Delays in installing and testing new GPS-related safety technology kept Amtrak trains from hitting high speeds of 90 mph during 2018, as the Illinois Department of Transportation originally projected, the St. Louis Post-Dispatch reported . Trains are not allowed to travel faster than 79-mph on the route.

The Illinois agency projects that 90-mph speeds will be in place for Amtrak by the summer from Alton to south of Springfield. Most of the remainder of the route is expected to implement 90-mph speeds by the end of this year.

The top speeds will be used only in the more open expanses of the route outside the St. Louis and Chicago metropolitan areas.

The Illinois Transportation Department had previously said speeds of 110 mph would be reached by 2019, but the agency has stopped offering predictions on when that will happen. The 110-mph speed would shave about an hour off the typical 5½-hour Amtrak trip between St. Louis and Chicago.

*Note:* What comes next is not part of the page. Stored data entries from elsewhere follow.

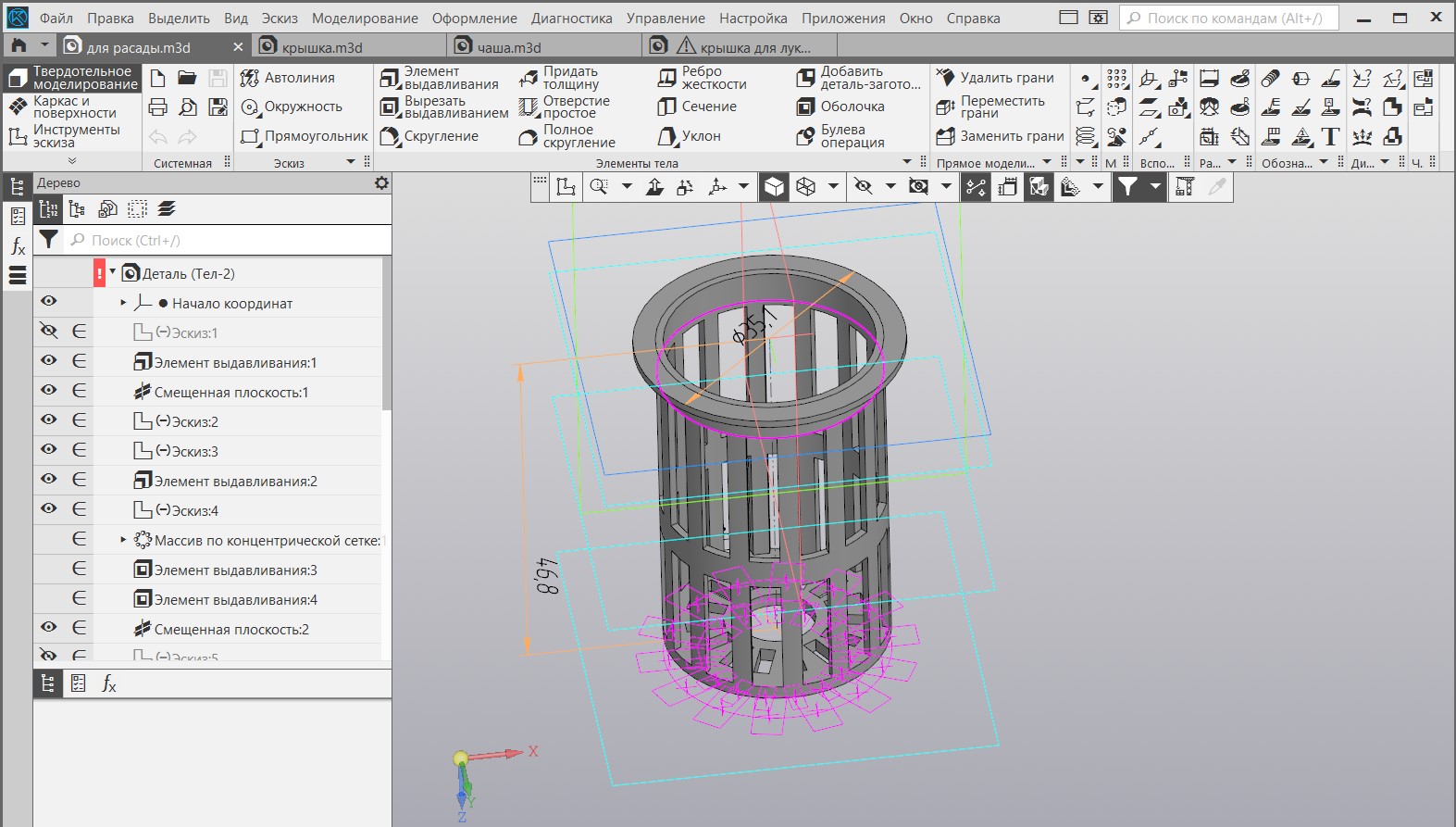Switch to the чаша.m3d document tab
This screenshot has height=827, width=1456.
coord(508,47)
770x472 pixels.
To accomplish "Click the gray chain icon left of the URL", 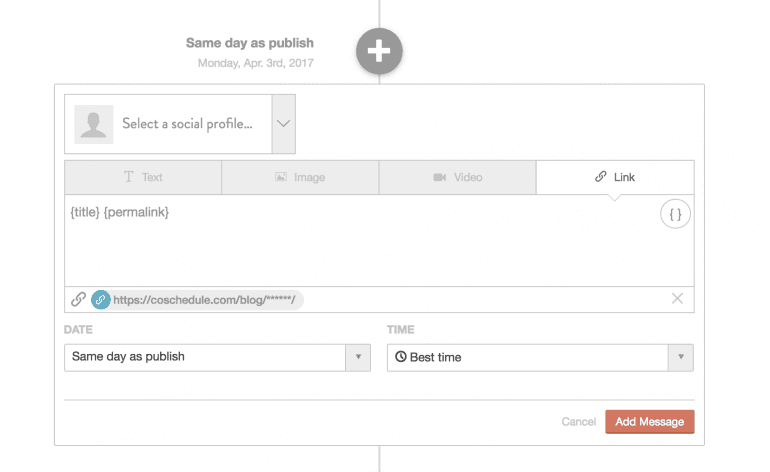I will tap(78, 299).
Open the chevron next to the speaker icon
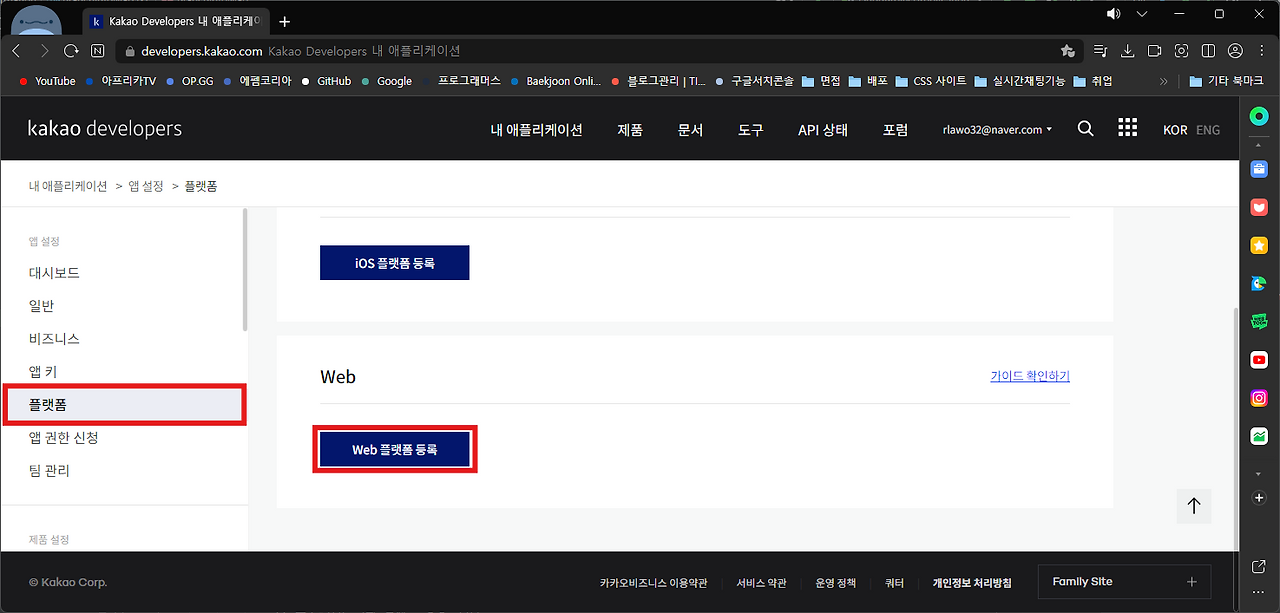1280x613 pixels. [1141, 14]
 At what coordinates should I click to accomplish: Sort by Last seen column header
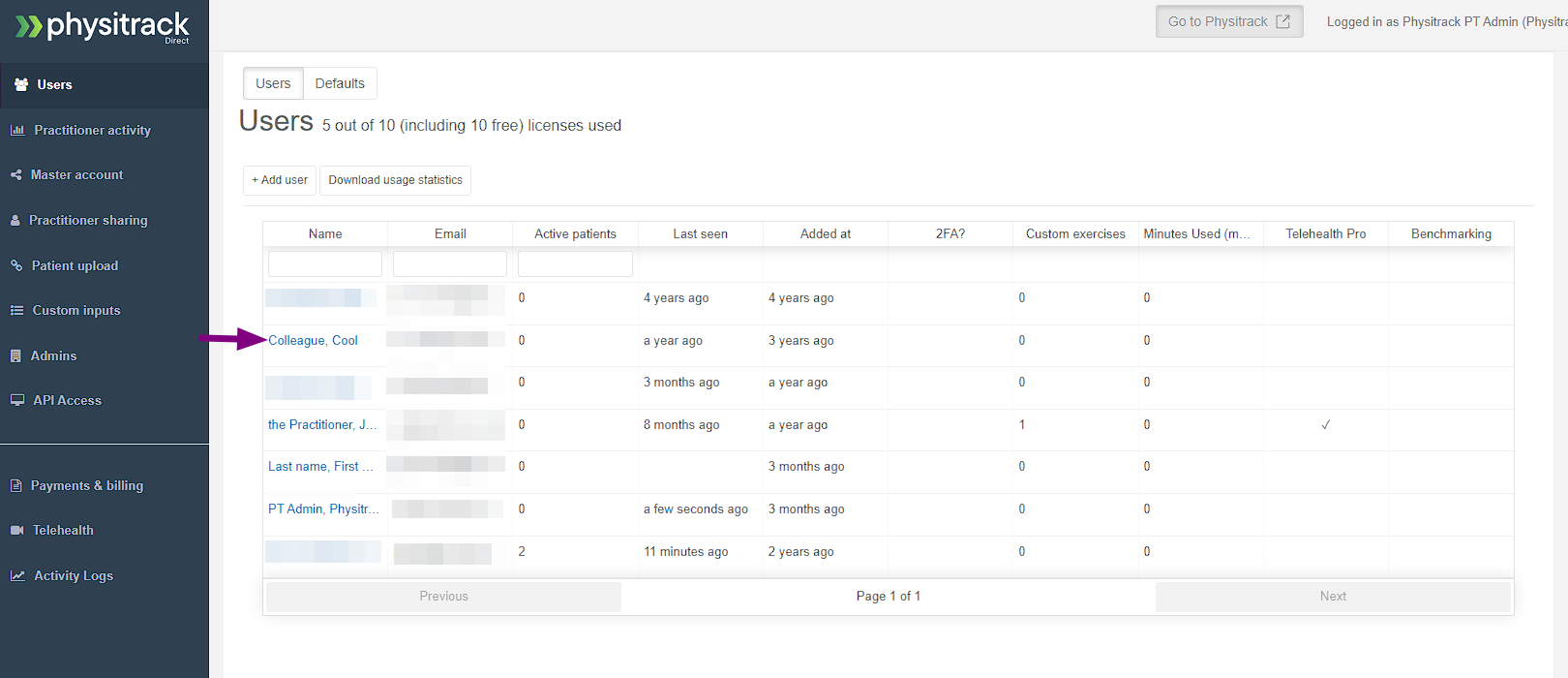[x=700, y=234]
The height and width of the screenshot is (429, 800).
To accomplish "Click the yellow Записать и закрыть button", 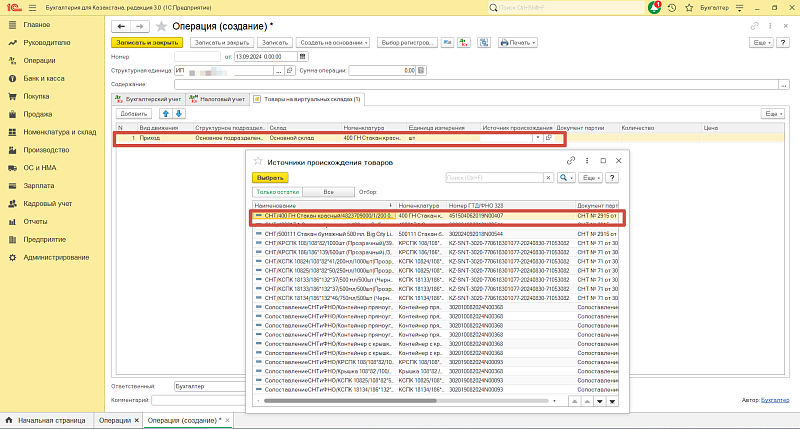I will 145,43.
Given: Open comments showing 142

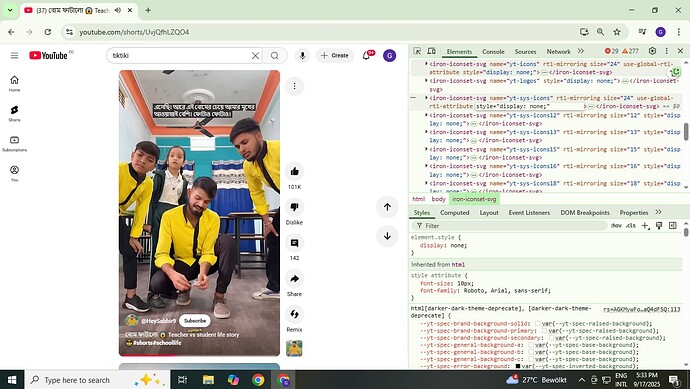Looking at the screenshot, I should pos(294,243).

The project was funded in 2010, largely by federal economic stimulus dollars allotted under then-President Barack Obama.

Jessie Decker, an Illinois Transportation Department spokeswoman, said in an email to the St. Louis Dispatch that an early version of the safety technology, named positive train control, is in service on most of the 215-mile stretch of the 284-mile corridor owned by Union Pacific.

Decker noted that Amtrak is upgrading software on its trains to communicate with the positive train control system, which helps monitor trains' position and speed. If a train engineer were to fail to respond to an upcoming signal, the locomotive would take over control and slow or stop a train to avoid a crash.